US officials declined to comment publicly on the details of their planning. One said that thinking through worst case scenarios was the defense department’s bread and butter.
Still, in a September interview with Bloomberg Television, National Security Advisor Jake Sullivan described the prospect of a Chinese invasion as a “distinct threat,” without specifying a timeframe for any potential move by China. Global financial firms are reassessing the risks of doing business in China on the back of escalating tensions.
The concern in Taipei is that President Xi Jinping may be tempted to launch an attack to divert attention from a faltering Chinese economy and high unemployment.
China denies any such intention. Beijing blames the US for changing the status quo in the region, including by House Speaker Nancy Pelosi’s August trip to Taiwan. In any case, Xi has myriad other problems at home, and there’s no sign an invasion is imminent.
Chinese Ambassador to the US Qin Gang downplayed the threat of an imminent attack on Taiwan. “People are over nervous about it,” he told reporters in August. Speculation China had moved up the timeline for an invasion is “baseless,” he said.
Internal US meetings on Taiwan have intensified in frequency and scope in recent months regardless. At least two studies are under way, one at the Treasury Department on the overall market impact of an invasion, and one at the National Security Council about supply chains, semiconductors and US dependencies on TSMC.
To reduce its reliance on foreign supplies, the US has incentivized TSMC to build its Arizona fab and secured a $17 billion commitment from Samsung Electronics Co. of South Korea for a new advanced fab in Texas. Samsung, the only company to challenge TSMC at the leading edge, said this week it could add more fabs in the US. Meanwhile, Intel is adding capacities in Arizona and creating a new chip hub in Ohio.
But it will take another two years at least for these plants to come online.

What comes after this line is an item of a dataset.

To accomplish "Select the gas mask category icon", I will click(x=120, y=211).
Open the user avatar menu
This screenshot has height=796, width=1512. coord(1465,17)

US officials meantime believe China’s approach will harden following this month’s Communist Party Congress, when Xi is expected to secure a precedent-defying third term. They see him emerging emboldened, more aggressive in his territorial assertions and US engagement.
Not all US officials are convinced that Xi would push for a military invasion. But even a blockade or economic coercion would have grave consequences for Taiwan and the global economy.
Lately there’s been “a more acute concern about the prospect that the supply chain could be cut by some action by the Chinese,” whether a D-Day style attack or blockade, said Rupert Hammond-Chambers, president of the US-Taiwan Business Council. Businesses, like governments, are looking much harder at contingencies, he said, “so that if, God forbid, something does happen, they’ve actually got a game plan.”